=== What to work on ===
All entries must be returned precisely as they appear.

-------- Material to process

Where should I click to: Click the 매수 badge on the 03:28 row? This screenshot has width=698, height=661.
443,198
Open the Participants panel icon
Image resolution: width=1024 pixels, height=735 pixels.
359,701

----------------

=== Reply to the exercise ===
Where should I click to: Click the 매수 badge on the 03:28 row? This screenshot has width=698, height=661.
443,198
Open the Participants panel icon
Image resolution: width=1024 pixels, height=735 pixels.
359,701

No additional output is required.